Las navidades, época consumista por excelencia, atraen a las ciudades también a una legión de carteristas. Las zonas comerciales y los locales de copas, propicios a las aglomeraciones, se convierten en su perfecto escenario para actuar y pasar desapercibidos. La Policía Municipal de Bilbao recogió ayer por la tarde en un pub de la zona de Mazarredo una treintena de carteras supuestamente abandonadas por los ladrones después de apropiarse de los objetos valiosos que había en el interior a lo largo del fin de semana. «Sólo les interesa el dinero y los móviles, dejan hasta las tarjetas de crédito, no quieren complicaciones», explica un agente local.
Actúan especialmente durante las noches de los viernes y sábados. Roban la cartera, el bolso o la prenda de ropa y después se deshacen de ellas tirándolas en el baño. Algunas carteras estaban mojadas porque habían sido introducidas en la cisterna del retrete. Otros las arrojan en la calle o las introducen en contenedores. Esta práctica, la de recopilar objetos sustraídos, se está convirtiendo en un ritual para la guardia urbana al finalizar los fines de semana, informan algunas fuentes.

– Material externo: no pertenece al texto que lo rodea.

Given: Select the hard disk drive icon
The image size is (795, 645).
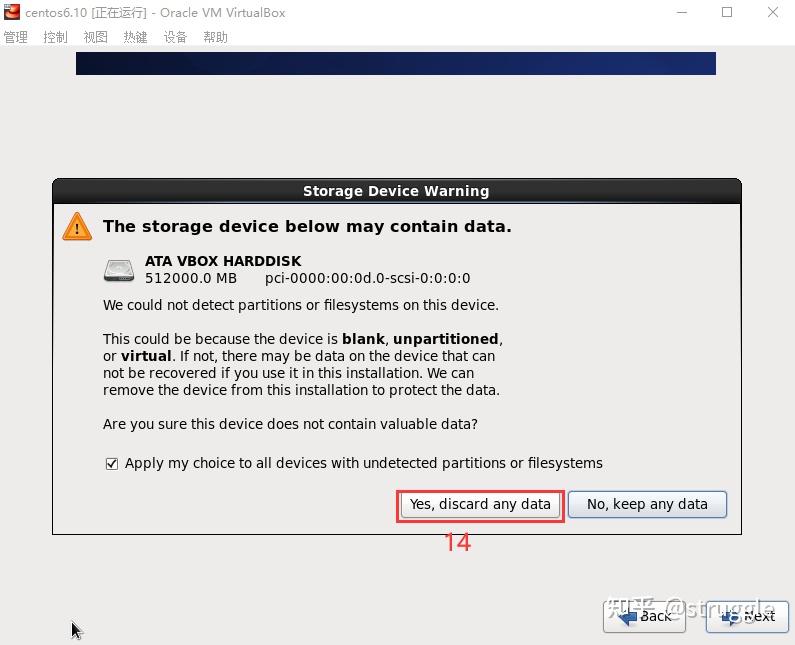Looking at the screenshot, I should 119,270.
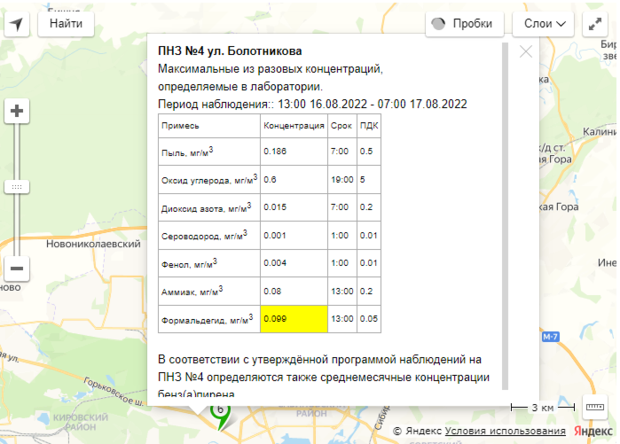Click the zoom slider handle
This screenshot has height=444, width=620.
(17, 187)
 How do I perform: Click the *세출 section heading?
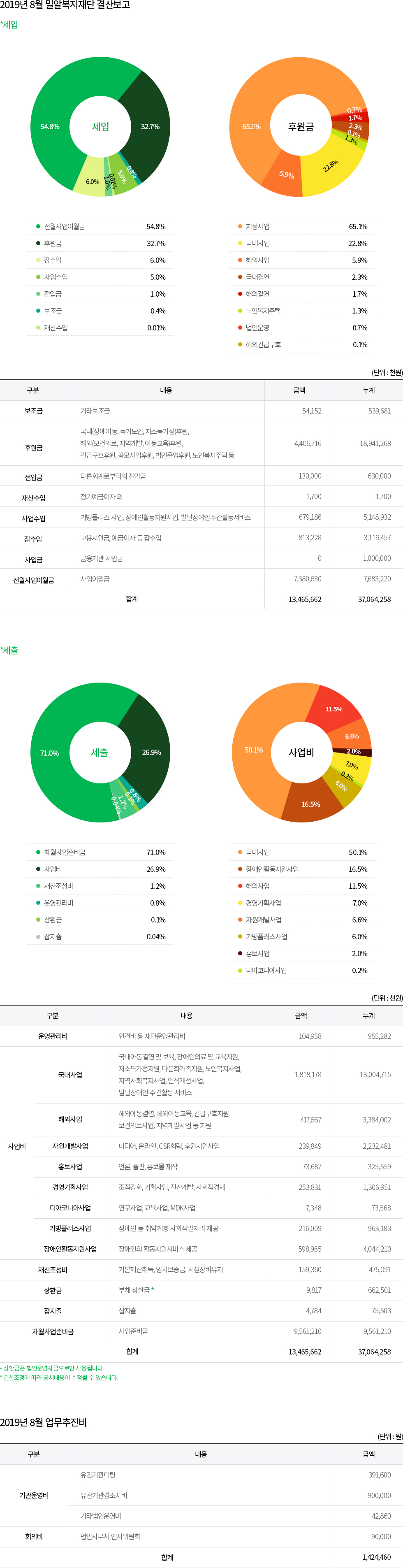(x=10, y=650)
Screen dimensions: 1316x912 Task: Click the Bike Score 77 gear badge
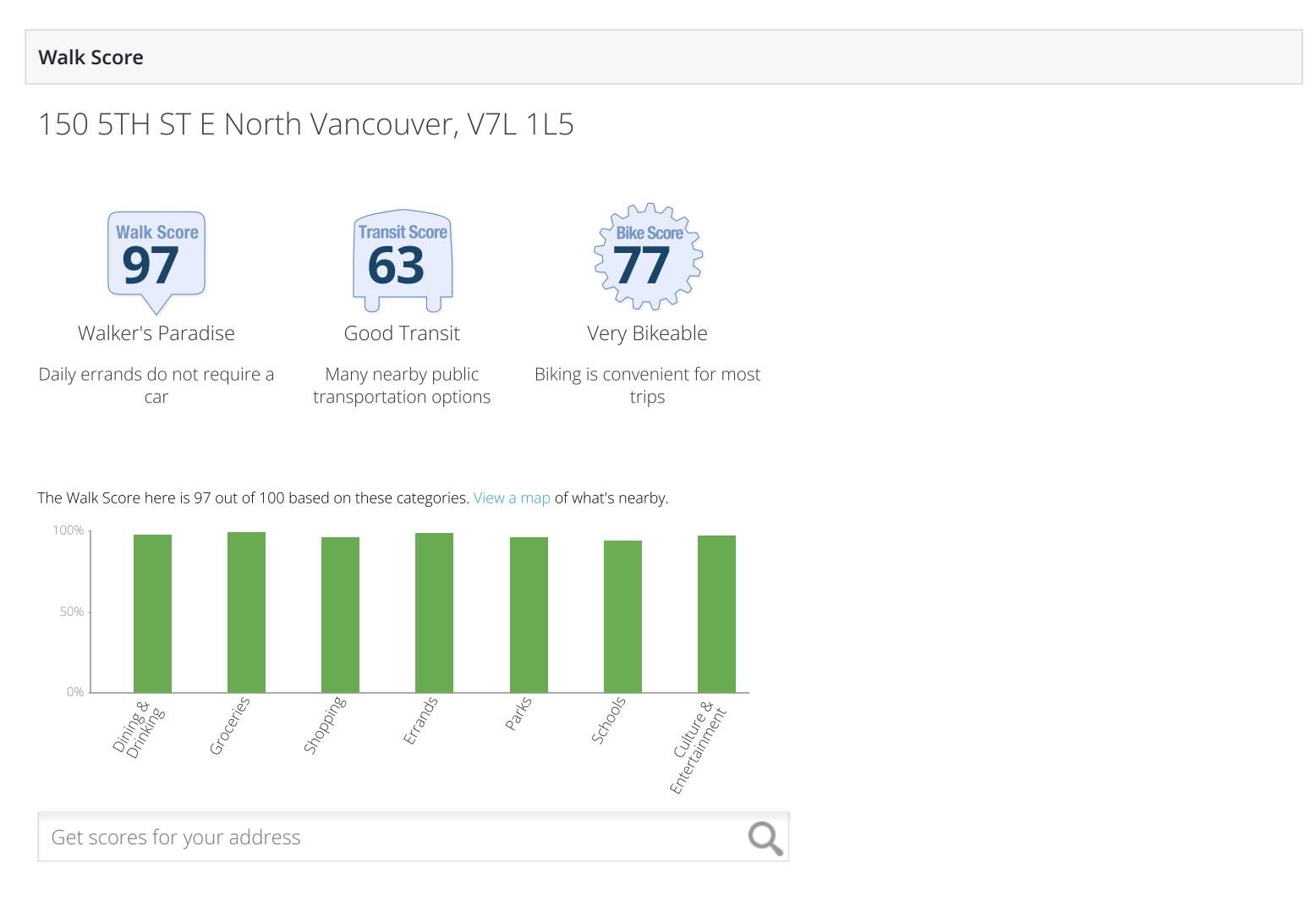click(648, 256)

Una unidad de la Policía Municipal bilbaína arrestó en la madrugada de ayer en la plaza del Ensanche a F.F.A., de 45 años, acusado del hurto de un bolso a una mujer en la calle Navarra. En su interior había 220 euros, un teléfono móvil y tarjetas de crédito. Todo ello fue recuperado por los agentes. Al detenido, que carecía de documentación y tenía pendiente una orden de averiguación de domicilio y paradero dictada por un juzgado de Bilbao, se le ocupó también una medalla de oro de dudosa procedencia, según informó ayer la Policía local en una nota de prensa.